The Center needed a satellite location in the Monterey Bay region—a place to stabilize marine mammals before sending them north for advanced care. But the building they found? “It was basically a junkyard shack,” Joe said. “A former pull-and-pick auto lot in the middle of nowhere.”

The Building: From Roofing Yard to Rescue Center
The site was formerly owned by a roofing company. A battered office building sat on the lot, surrounded by a large, paved yard littered with debris.
“It wasn’t much,” Joe said. “But the rent was cheap, and the zoning worked.”
The idea was to retrofit the office into a prep facility—part veterinary, part kitchen—and turn the lot into a wash-down-friendly seal enclosure. “We were essentially building a dog kennel,” Joe explained, “but for wild marine mammals that weigh a few hundred pounds, bark like crazy, and need sterile conditions.”
The Owner’s Goal: Build a Hospital That’s Invisible to the Ocean
The Marine Mammal Center is a nonprofit with a clear mission: rescue, rehab, and release. Their new facility in Moss Landing needed to operate under strict environmental standards. It had to be secure, washable, efficient, and—most importantly—compliant with sewer regulations.
“Here’s the irony,” said Joe. “These seals poop in the ocean every day. But at the rehab center, that poop had to go into the sanitary sewer, not the storm drain. It was an environmental regulation. And it made things complicated.”
The site had a septic tank. That had to go. New drains needed to slope perfectly from the rear yard to the sewer line up front. Every enclosure had to wash down into trench drains. It wasn’t glamorous—but it mattered.

Meylan’s Role: Infrastructure, Systems, and Real-Time Problem Solving
Joe’s team was responsible for the site transformation: concrete work, sewer tie-ins, fencing, and interior upgrades. “We put in new slabs, trench drains, washable fencing, and a shade structure donated by the neighbors across the street,” Joe said. “But even the shade structure was tricky—we had to disassemble it, pour new footings, and reassemble it.”
Inside the old warehouse, Meylan converted space into a food prep kitchen. “They grind up fish for the seals. It’s not glamorous, but it’s essential,” Joe said. “We installed drainage, sinks, power, and ventilation.”
The team also upgraded electrical systems to support lighting, heaters, and rescue equipment. “The center runs on volunteer labor and lean funding,” Joe said. “So we had to design everything for durability and low maintenance.”

The Outcome: A Scrappy Seal Hospital That’s Saving Lives
Today, the Moss Landing facility is up and running.
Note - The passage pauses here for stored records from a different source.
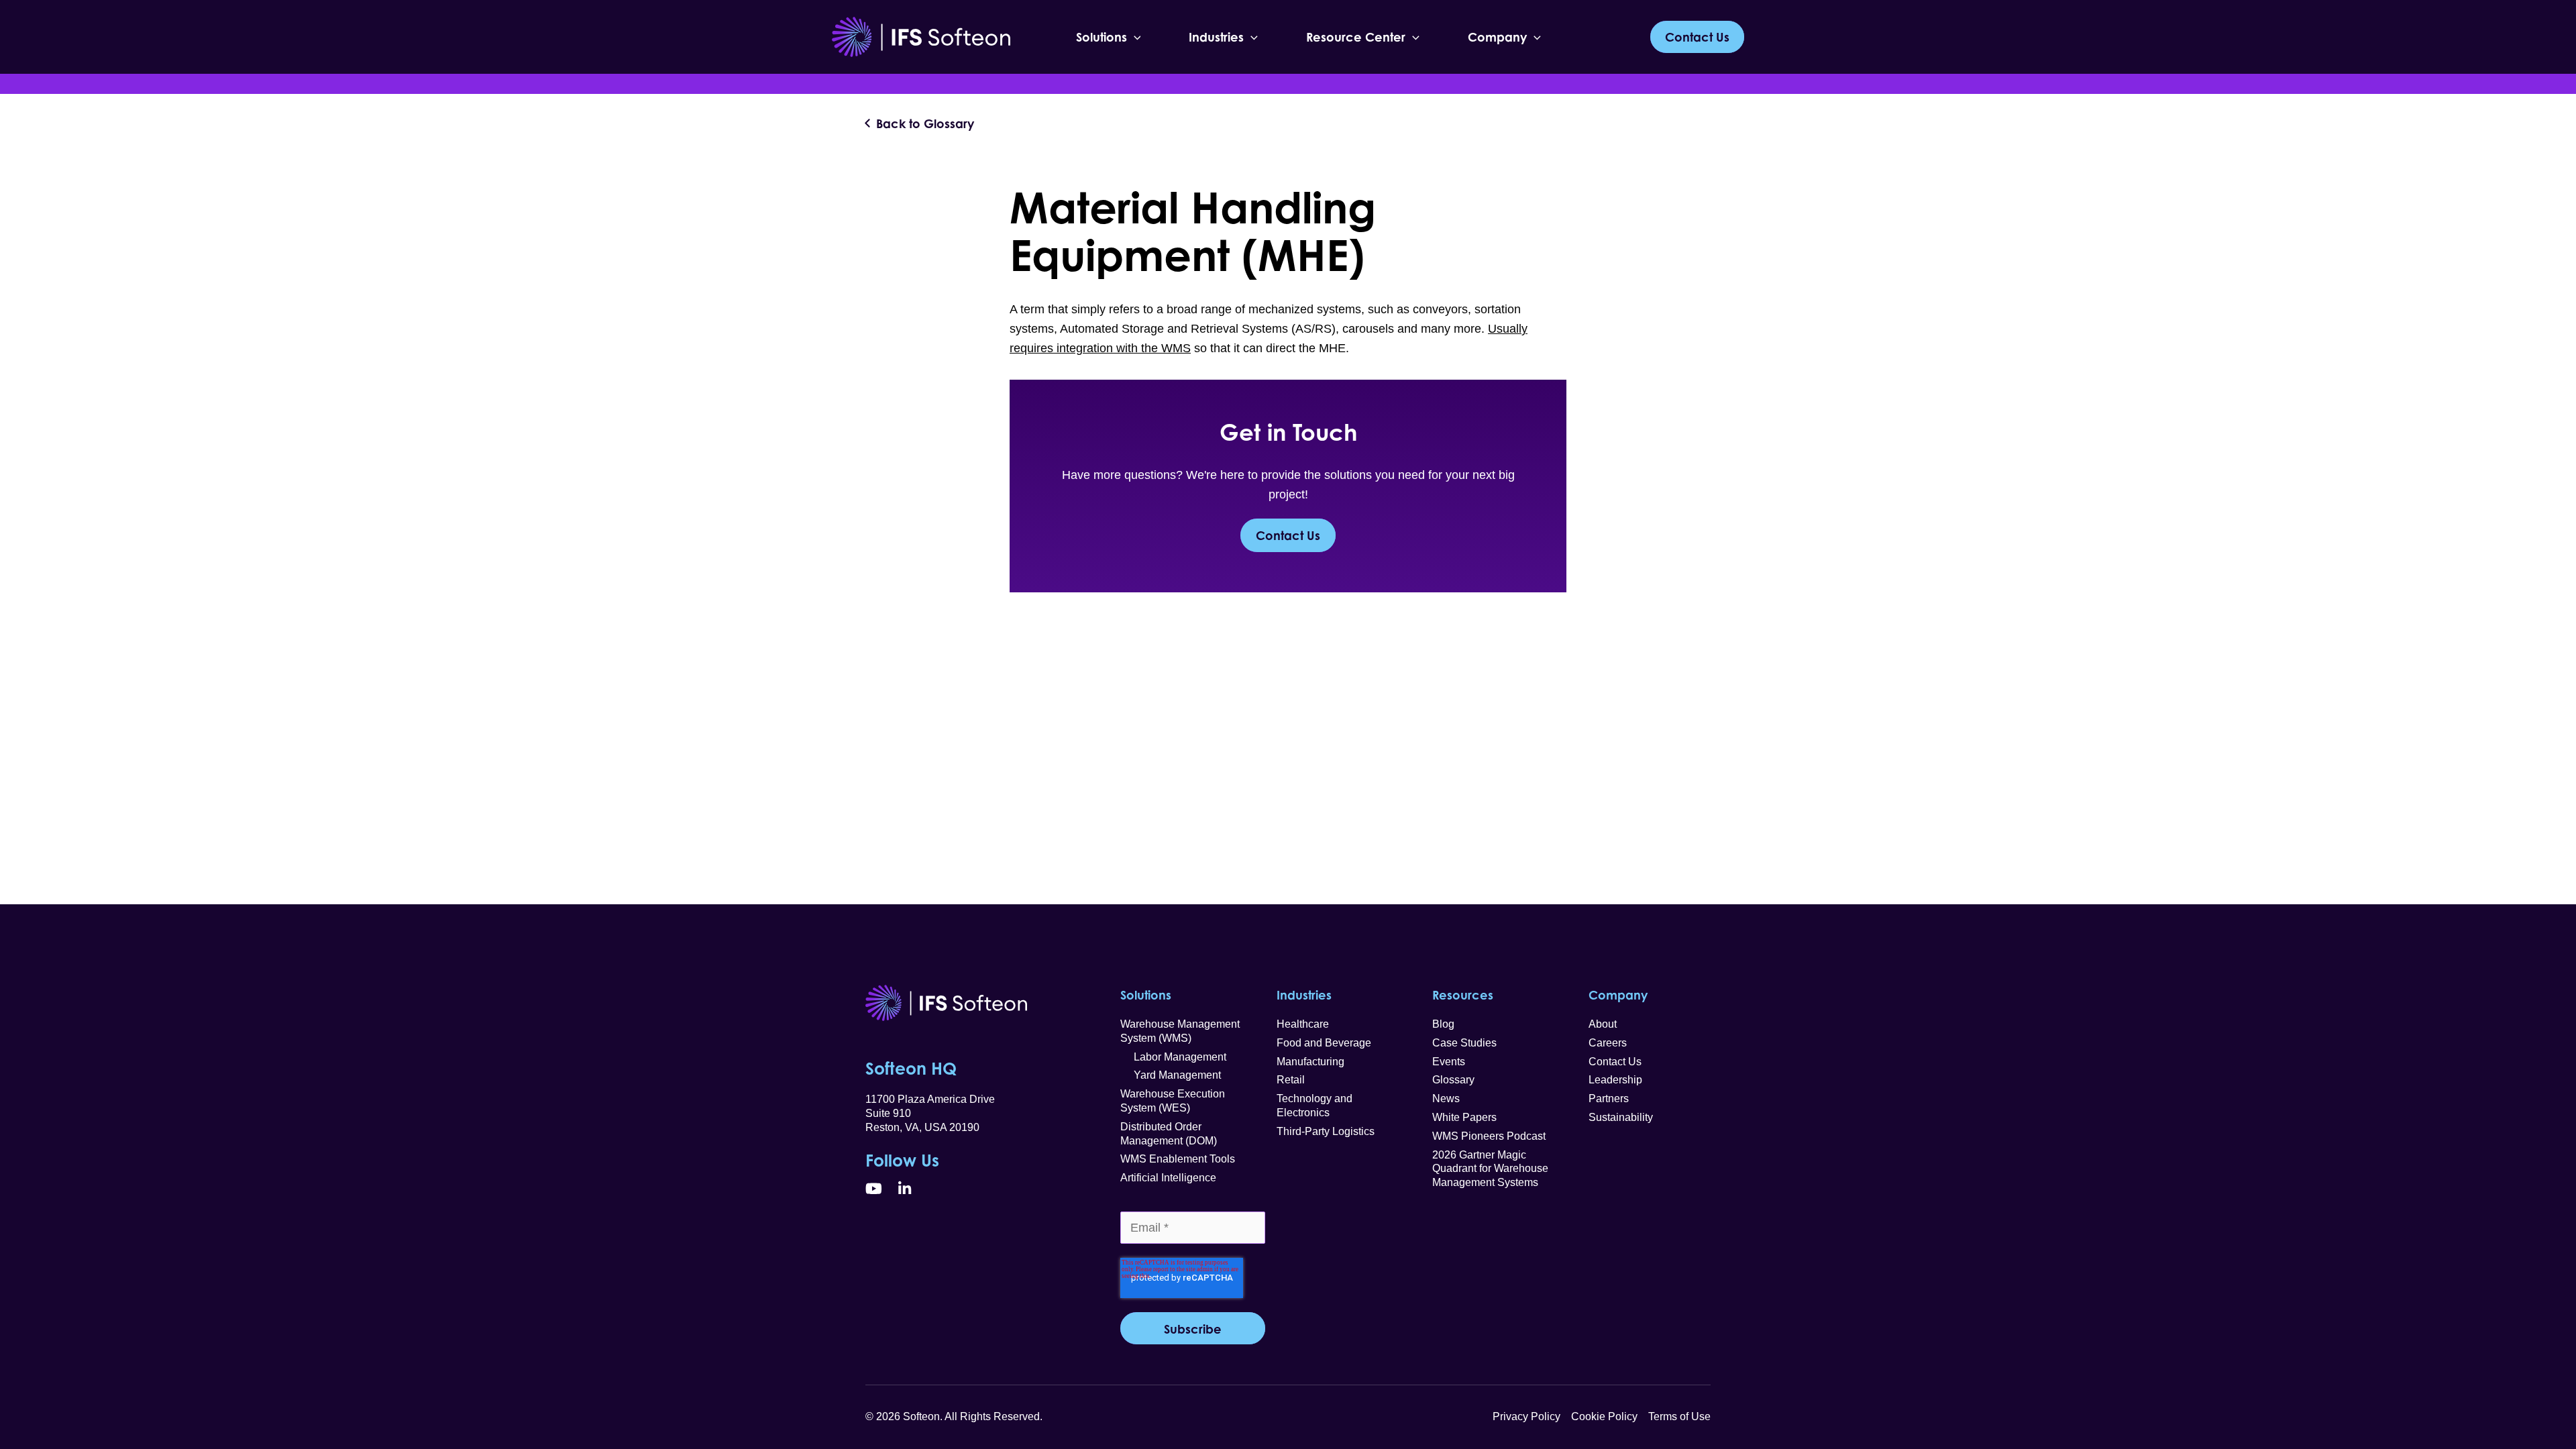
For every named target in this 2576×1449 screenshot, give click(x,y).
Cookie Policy (1604, 1416)
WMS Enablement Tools (1177, 1159)
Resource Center (1355, 37)
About (1603, 1024)
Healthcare (1303, 1024)
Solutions (1101, 37)
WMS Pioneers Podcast (1489, 1136)
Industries (1216, 37)
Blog (1443, 1024)
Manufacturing (1310, 1061)
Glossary (1453, 1079)
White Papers (1464, 1117)
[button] (1134, 37)
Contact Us (1288, 535)
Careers (1608, 1043)
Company (1497, 37)
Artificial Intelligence (1168, 1177)
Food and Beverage (1324, 1043)
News (1446, 1098)
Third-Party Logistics (1326, 1131)
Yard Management (1170, 1075)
Sea lions in trouble now have a place to go, a team to care for them, and a much better chance of survival.
“It’s not fancy,” Joe said. “But it’s exactly what it needs to be.”
The seal pens are shaded, the ground drains cleanly, and the kitchen hums with daily prep. Volunteers have the tools they need. Staff can do their jobs. And marine mammals get the care they deserve—closer to home.
“This was a gritty project,” Joe admitted. “But it’s one I’m really proud of. We helped build something that saves the lives of vulnerable marine animals.”